▶ **Goal**
Can you write out the material from the line with "Open the Filter options" up to and including the line with "Action: tap(1149, 481)", shifting every coordinate in the answers by -12 and keeping everything else unchanged?

▶ **Records from a collection**
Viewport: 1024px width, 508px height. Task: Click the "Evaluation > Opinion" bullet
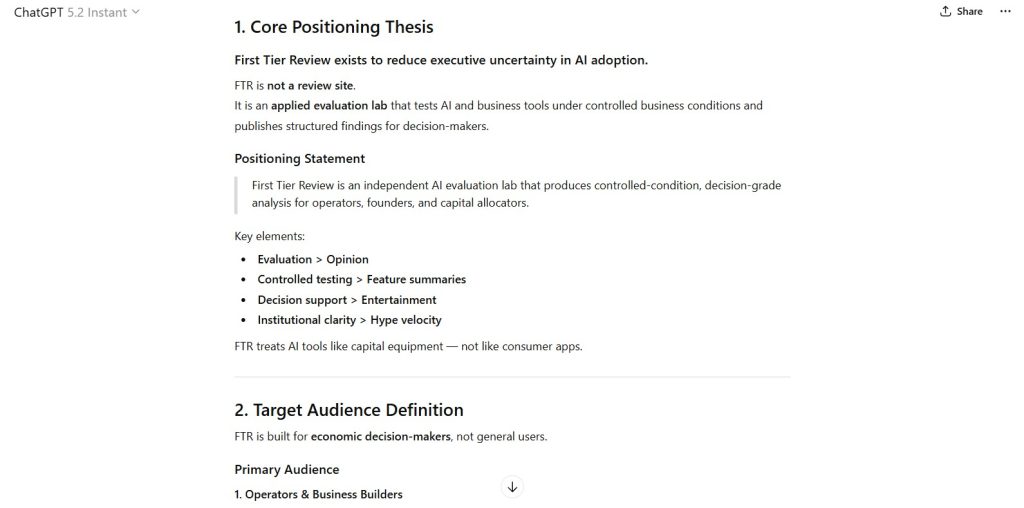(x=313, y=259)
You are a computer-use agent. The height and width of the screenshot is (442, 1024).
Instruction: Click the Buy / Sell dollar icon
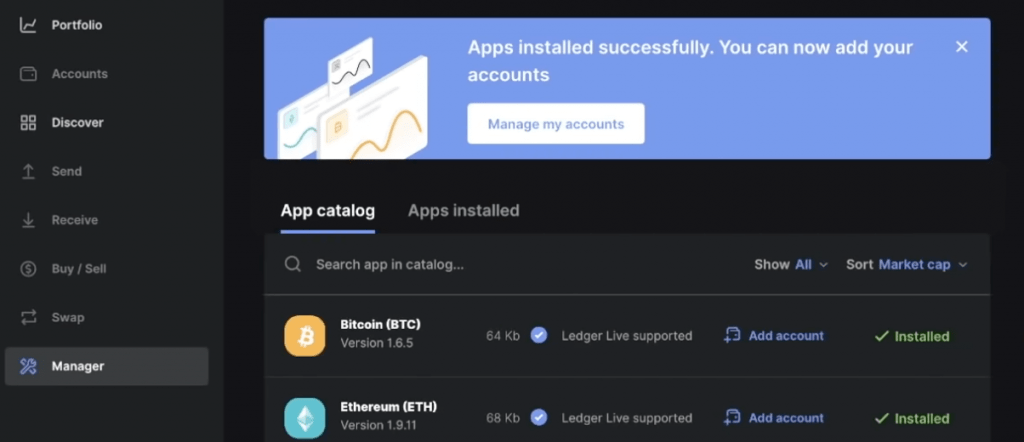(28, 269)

==

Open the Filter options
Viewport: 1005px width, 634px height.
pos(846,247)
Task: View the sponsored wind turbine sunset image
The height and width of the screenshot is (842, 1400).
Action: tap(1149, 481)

▶ **Written solution**
Open the Filter options
Viewport: 1005px width, 634px height.
pos(834,235)
Task: View the sponsored wind turbine sunset image
The height and width of the screenshot is (842, 1400).
Action: tap(1137, 469)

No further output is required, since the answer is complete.